Mas defender a idéia de que eu não posso impor minha moral aos outros é uma coisa. Outra coisa é entrar no caso da relação entre a igreja e o estado. Quando se defende a separação entre igreja e estado, não se está atacando a moral da igreja, nem dizendo que ela é feia: simplesmente se está dizendo que as decisões do estado não podem ser determinadas pela igreja. Até mesmo seria absurdo uma pessoa defender o estado laico e dizer que o estado é laico quando contraria a igreja – nesse caso, a igreja ainda estaria determinando as decisões do estado. Estado laico significa que a opinião da igreja não determina a opinião do estado.
Aí o textinho vem com essa: “Por que não é a proibição do infanticídio uma imposição da moralidade enquanto o aborto o é? Será pelo fato das vítimas serem essencialmente diferentes? Mas onde está a diferença?” Esse trechinho supõe que matar uma criança seja o mesmo que fazer um aborto – mas essa é uma idéia defendida pela igreja, é uma opinião da igreja – até onde eu saiba, a sra. Ciência não definiu ainda se um feto é tão gente quanto uma criança, aliás, a sra. Ciência ainda não conseguiu explicar o que é vida, nem definir o que é “ser humano“, portanto, ainda não é possível dizer se um feto tem o mesmo estatuto, o mesmo status de uma criança.
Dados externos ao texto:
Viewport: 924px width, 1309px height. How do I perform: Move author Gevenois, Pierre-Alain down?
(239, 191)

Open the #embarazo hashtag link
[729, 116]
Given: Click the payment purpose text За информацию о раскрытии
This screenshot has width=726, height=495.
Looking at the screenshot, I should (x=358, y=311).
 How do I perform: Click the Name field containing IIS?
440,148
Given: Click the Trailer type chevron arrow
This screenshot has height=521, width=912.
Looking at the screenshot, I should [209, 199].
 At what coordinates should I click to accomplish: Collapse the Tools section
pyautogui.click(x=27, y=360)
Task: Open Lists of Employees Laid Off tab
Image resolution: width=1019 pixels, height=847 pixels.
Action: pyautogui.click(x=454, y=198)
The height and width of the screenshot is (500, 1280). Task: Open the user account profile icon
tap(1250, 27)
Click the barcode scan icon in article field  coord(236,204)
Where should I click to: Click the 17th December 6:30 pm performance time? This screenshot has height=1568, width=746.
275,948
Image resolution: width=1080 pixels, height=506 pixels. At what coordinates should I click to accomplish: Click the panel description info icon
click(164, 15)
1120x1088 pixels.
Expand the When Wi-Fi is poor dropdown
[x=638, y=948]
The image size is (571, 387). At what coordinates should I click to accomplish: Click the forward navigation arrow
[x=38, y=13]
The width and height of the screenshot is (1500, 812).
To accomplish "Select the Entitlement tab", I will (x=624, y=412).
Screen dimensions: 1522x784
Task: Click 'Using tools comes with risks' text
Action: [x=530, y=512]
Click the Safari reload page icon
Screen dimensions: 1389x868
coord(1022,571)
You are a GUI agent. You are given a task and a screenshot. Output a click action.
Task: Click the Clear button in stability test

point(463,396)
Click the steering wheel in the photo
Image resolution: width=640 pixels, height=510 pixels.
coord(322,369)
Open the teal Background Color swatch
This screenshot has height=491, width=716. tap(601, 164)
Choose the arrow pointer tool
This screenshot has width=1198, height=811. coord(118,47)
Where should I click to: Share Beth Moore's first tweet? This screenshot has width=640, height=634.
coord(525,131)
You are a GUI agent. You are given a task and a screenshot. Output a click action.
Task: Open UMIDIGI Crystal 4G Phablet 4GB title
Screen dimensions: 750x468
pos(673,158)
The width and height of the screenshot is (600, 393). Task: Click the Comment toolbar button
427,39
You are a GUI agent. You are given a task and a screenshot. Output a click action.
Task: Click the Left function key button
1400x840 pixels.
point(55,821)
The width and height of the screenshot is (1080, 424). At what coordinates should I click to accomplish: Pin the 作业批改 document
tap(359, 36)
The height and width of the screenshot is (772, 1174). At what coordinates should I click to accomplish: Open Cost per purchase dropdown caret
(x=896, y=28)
Ou seja, o que o texto faz é dizer que a posição da igreja é pressupor uma opinião da igreja como se fosse uma verdade indiscutível, e, com base nessa pressuposição, afirmar que quem se opõe ao infaticídio deve posicionar-se também contra o aborto.
Enfim, o que o texto do Portal da Família faz é distorcer uma idéia para dizer que essa idéia é um engodo. Ou, falando nos termos deles, o que eles fazem é criar uma falácia para chamar uma idéia não-falaciosa de falácia.